Félix parpadeó, confuso. El guerrero hablaba como un loco.

—Si está con el nigromante —dijo con toda la calma de que fue capaz—, ¿por qué no envenenó a todo el mundo ayer, después de la lucha?

Una mejilla de Bosendorfer se contrajo cuando clavó los ojos en los de Félix.

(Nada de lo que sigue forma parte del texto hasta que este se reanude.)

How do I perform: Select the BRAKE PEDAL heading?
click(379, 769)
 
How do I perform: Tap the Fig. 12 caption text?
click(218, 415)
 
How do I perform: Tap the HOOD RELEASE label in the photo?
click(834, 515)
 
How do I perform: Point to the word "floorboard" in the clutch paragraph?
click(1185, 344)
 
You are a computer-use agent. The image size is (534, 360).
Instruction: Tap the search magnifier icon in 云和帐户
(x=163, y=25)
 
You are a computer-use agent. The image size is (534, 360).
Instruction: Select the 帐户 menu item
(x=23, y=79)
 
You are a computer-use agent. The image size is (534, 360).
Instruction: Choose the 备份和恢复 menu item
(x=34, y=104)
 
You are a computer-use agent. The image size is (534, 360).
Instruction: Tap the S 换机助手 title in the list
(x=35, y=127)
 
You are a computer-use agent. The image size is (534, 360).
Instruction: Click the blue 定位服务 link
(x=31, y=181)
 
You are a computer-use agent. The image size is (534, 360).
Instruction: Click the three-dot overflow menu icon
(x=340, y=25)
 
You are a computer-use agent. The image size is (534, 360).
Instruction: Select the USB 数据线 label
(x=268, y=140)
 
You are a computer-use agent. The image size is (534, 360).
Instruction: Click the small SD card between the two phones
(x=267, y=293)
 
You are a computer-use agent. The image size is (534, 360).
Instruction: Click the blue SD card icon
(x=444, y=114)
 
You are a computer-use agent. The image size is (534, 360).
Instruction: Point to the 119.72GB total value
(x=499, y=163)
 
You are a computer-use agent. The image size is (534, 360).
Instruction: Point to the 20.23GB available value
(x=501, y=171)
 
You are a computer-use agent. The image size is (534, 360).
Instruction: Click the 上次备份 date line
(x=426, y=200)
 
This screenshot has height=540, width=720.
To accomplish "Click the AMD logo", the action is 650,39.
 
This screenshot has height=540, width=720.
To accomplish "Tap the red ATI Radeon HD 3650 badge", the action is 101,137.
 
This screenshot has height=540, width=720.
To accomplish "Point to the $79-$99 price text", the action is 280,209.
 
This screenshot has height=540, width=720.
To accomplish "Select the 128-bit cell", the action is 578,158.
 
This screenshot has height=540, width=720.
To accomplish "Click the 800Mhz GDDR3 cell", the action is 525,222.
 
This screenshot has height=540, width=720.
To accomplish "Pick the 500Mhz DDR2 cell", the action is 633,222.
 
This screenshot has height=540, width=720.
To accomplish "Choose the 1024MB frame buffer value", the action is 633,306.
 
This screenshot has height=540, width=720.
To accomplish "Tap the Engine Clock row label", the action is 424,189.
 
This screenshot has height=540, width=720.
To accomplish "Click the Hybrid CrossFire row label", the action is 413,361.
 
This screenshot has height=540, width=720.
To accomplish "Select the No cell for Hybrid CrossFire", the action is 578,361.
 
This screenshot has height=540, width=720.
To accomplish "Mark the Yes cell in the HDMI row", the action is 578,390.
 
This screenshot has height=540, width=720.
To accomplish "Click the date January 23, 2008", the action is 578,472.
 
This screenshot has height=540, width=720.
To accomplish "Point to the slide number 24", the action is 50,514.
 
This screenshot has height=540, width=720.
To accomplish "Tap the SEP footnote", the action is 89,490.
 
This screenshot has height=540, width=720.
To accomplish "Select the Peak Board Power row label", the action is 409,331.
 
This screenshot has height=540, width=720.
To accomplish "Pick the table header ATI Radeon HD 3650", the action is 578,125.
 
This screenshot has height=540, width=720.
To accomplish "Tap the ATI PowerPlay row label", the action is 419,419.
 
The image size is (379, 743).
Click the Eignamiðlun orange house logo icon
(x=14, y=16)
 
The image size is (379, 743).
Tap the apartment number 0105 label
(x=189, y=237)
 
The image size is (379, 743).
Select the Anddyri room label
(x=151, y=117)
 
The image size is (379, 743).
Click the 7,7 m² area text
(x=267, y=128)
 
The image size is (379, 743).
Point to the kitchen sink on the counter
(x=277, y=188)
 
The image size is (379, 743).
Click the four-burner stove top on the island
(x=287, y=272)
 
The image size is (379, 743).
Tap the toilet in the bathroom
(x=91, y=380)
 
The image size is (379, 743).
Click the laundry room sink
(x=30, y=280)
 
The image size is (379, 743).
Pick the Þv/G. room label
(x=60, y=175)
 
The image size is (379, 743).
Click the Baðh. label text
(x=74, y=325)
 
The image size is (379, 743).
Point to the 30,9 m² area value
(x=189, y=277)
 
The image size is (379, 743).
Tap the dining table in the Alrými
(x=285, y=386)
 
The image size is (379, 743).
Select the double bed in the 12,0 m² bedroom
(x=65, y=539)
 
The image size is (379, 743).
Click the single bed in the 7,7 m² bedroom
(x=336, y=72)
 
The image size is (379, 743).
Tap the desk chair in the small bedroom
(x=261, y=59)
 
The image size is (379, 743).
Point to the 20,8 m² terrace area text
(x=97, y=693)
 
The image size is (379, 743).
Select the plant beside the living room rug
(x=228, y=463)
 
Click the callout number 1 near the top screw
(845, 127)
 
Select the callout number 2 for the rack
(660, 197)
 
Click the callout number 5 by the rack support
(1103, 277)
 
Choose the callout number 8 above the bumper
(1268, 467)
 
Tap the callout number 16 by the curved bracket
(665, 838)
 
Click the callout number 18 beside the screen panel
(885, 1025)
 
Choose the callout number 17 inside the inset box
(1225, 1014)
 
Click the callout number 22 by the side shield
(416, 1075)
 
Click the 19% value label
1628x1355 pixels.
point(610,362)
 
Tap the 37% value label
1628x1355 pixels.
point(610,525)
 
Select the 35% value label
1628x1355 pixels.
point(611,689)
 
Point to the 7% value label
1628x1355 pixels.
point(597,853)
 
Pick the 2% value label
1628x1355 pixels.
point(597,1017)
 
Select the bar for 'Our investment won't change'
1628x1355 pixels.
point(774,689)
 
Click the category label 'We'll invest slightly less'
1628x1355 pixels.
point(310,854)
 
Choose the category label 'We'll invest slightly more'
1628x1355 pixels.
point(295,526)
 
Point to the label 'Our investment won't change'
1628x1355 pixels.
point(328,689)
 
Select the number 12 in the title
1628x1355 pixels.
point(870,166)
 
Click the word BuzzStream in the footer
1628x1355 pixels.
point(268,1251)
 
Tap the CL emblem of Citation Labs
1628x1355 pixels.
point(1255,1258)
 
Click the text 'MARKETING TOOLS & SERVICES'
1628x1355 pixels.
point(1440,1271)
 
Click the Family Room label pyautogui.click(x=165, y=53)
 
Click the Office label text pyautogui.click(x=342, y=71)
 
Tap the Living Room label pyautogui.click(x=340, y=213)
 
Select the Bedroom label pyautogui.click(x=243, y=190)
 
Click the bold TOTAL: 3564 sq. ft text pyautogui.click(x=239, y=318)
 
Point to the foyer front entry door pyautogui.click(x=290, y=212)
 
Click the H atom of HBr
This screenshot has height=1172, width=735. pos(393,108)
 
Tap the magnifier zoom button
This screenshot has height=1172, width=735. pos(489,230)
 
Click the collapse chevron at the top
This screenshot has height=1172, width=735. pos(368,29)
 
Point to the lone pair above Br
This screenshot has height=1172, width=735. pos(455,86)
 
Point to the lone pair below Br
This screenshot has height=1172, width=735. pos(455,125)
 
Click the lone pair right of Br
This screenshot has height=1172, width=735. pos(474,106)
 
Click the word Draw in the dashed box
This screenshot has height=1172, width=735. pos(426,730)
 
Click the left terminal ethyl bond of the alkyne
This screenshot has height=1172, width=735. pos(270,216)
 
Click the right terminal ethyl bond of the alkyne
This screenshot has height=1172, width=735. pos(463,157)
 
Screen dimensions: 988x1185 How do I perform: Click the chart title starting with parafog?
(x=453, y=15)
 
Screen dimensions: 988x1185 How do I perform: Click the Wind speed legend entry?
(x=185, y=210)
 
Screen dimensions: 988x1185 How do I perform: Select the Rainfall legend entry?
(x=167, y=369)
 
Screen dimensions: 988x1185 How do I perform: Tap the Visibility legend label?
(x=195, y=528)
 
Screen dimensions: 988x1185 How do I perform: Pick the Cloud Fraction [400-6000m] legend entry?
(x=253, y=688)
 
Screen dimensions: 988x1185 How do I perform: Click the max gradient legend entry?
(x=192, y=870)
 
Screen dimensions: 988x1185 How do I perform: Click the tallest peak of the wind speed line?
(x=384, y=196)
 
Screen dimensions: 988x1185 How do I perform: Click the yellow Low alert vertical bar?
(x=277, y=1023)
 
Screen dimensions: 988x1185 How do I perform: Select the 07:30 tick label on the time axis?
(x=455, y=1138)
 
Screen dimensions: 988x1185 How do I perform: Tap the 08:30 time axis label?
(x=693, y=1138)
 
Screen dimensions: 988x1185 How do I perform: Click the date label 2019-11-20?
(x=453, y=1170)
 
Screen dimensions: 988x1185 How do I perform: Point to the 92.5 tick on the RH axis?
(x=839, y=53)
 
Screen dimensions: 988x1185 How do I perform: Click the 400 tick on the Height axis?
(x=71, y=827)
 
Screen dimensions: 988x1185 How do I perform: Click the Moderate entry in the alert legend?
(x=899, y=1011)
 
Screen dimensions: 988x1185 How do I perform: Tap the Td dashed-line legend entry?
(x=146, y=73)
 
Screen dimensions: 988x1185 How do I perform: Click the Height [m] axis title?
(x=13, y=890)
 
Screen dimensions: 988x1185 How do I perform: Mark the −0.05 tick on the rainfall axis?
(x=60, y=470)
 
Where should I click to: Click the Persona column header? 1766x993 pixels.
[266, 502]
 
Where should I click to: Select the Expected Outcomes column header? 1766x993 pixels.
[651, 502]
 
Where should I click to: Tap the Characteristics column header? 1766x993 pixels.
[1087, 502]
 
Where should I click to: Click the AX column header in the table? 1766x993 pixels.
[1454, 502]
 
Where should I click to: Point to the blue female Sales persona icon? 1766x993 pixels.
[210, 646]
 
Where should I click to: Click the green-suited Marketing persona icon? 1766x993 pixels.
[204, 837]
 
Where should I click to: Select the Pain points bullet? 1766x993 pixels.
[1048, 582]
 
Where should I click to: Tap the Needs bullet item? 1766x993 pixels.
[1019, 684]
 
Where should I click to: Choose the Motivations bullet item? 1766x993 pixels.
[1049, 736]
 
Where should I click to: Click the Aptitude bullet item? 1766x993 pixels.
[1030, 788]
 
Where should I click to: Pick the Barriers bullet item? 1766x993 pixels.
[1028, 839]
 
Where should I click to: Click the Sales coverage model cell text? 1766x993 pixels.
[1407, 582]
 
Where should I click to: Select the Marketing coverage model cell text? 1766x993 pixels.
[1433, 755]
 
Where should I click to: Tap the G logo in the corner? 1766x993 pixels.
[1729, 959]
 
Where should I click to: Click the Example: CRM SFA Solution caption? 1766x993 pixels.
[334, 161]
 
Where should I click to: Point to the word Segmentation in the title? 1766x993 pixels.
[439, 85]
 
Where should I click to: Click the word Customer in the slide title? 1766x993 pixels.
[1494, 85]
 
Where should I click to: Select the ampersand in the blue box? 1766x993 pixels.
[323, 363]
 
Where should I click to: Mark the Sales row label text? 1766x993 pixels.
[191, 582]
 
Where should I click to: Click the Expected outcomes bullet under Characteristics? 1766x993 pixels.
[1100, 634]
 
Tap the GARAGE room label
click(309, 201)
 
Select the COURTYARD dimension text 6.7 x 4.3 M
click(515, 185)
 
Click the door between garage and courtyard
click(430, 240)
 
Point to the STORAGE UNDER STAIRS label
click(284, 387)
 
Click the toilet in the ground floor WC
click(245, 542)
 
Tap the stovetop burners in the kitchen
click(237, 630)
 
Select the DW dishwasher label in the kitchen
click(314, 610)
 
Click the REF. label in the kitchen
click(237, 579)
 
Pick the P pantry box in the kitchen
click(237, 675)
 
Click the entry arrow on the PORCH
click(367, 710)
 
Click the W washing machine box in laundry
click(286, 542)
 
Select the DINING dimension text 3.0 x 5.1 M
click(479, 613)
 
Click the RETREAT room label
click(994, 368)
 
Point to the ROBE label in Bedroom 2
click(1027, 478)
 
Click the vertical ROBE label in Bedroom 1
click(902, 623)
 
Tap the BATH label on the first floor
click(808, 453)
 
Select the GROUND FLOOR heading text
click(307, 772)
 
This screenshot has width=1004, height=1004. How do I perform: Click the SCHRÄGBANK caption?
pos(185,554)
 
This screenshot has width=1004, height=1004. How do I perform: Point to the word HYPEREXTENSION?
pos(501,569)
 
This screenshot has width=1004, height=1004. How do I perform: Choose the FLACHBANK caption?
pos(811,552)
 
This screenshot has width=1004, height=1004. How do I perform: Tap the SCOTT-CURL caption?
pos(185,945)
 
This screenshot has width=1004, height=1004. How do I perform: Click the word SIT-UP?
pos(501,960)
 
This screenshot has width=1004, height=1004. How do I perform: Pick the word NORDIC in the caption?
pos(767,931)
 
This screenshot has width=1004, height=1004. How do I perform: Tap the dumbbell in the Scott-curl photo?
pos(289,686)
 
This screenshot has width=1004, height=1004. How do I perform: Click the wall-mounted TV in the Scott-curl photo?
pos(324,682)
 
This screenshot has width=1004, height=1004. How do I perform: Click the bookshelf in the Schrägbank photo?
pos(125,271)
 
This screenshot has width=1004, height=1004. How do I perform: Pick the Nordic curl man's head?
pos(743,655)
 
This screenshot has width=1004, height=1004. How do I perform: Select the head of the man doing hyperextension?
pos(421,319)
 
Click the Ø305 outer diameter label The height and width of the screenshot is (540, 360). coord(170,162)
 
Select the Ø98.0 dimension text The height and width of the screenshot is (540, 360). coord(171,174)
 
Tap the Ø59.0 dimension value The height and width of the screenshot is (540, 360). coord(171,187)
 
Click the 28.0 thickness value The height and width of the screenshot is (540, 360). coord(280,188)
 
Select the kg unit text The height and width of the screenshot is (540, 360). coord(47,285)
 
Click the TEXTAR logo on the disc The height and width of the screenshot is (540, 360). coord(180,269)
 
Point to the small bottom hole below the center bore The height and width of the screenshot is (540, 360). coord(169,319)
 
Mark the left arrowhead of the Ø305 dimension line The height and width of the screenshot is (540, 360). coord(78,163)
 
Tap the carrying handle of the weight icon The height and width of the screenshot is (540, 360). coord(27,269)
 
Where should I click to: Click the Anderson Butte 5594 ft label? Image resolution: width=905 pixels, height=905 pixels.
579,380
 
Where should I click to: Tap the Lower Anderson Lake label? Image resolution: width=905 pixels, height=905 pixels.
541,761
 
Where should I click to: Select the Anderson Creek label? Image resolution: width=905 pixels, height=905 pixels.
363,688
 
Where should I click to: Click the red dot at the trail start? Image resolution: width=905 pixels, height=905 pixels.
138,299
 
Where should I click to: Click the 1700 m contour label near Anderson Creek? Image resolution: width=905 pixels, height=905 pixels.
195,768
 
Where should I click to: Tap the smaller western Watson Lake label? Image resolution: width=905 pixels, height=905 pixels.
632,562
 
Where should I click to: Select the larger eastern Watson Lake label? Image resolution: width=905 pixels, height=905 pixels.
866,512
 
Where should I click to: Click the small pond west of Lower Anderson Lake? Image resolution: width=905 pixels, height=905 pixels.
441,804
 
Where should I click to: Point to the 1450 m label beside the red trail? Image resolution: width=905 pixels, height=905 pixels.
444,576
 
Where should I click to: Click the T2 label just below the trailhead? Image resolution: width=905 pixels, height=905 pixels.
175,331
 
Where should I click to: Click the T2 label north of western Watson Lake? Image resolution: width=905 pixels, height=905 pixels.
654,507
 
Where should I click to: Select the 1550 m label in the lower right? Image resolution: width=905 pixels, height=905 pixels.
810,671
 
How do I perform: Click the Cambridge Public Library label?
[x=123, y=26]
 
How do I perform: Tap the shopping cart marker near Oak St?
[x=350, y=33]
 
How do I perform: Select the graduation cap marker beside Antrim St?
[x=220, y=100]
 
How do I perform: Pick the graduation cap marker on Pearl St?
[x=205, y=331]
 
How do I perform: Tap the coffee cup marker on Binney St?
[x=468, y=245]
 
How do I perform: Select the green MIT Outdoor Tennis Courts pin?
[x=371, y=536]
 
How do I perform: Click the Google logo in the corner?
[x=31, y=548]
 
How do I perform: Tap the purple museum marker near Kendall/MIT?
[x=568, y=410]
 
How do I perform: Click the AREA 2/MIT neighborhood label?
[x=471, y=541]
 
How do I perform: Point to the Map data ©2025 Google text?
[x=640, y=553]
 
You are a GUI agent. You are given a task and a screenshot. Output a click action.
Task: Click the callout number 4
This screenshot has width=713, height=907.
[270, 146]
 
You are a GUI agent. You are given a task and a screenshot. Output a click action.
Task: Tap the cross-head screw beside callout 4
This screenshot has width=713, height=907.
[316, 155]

—¿Quién sois vos para que tengamos que escucharos? ¿También estáis con el nigromante? ¿Lo estáis vos, Zeismann? ¡Apartaos de mi camino! ¡Tenemos un traidor que matar!

Los hombres rugieron asintiendo, y esa vez Bosendorfer si que empujó a Félix y Zeismann, pero cuando comenzaba a arrastrar a Tauber para hacerlo pasar entre ambos, Gotrek, Snorri y Rodi se interpusieron en su camino.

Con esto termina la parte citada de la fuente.